Work instructions:
The answer must be every line from the entries below that contains "agent".

(Stored items from a collection)
--- START ---
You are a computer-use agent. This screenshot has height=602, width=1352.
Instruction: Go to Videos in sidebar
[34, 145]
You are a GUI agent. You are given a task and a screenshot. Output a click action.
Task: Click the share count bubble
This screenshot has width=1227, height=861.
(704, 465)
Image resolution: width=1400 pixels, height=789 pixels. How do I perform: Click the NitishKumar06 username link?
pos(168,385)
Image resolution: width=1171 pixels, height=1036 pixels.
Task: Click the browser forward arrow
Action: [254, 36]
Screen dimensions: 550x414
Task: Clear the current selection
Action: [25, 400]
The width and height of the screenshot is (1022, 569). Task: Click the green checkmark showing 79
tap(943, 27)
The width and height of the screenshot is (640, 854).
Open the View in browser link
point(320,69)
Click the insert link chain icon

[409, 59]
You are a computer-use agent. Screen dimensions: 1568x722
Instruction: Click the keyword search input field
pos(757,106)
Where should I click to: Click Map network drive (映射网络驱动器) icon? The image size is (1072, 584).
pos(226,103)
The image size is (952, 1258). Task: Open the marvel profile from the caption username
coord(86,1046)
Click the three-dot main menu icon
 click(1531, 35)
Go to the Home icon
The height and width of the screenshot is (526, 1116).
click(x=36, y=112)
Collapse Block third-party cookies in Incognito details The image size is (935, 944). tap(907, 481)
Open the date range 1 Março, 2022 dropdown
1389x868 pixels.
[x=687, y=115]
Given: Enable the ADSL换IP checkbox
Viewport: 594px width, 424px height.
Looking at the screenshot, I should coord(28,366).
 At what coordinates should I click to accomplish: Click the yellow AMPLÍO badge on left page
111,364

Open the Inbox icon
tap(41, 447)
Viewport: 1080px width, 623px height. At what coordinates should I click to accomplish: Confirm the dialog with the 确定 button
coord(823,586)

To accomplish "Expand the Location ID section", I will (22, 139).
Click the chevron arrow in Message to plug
--- END ---
Output:
You are a computer-use agent. This screenshot has height=602, width=1352.
You are a GUI agent. You are given a task and a screenshot. Output a click action.
You are a computer-use agent. Screen dimensions: 1568x722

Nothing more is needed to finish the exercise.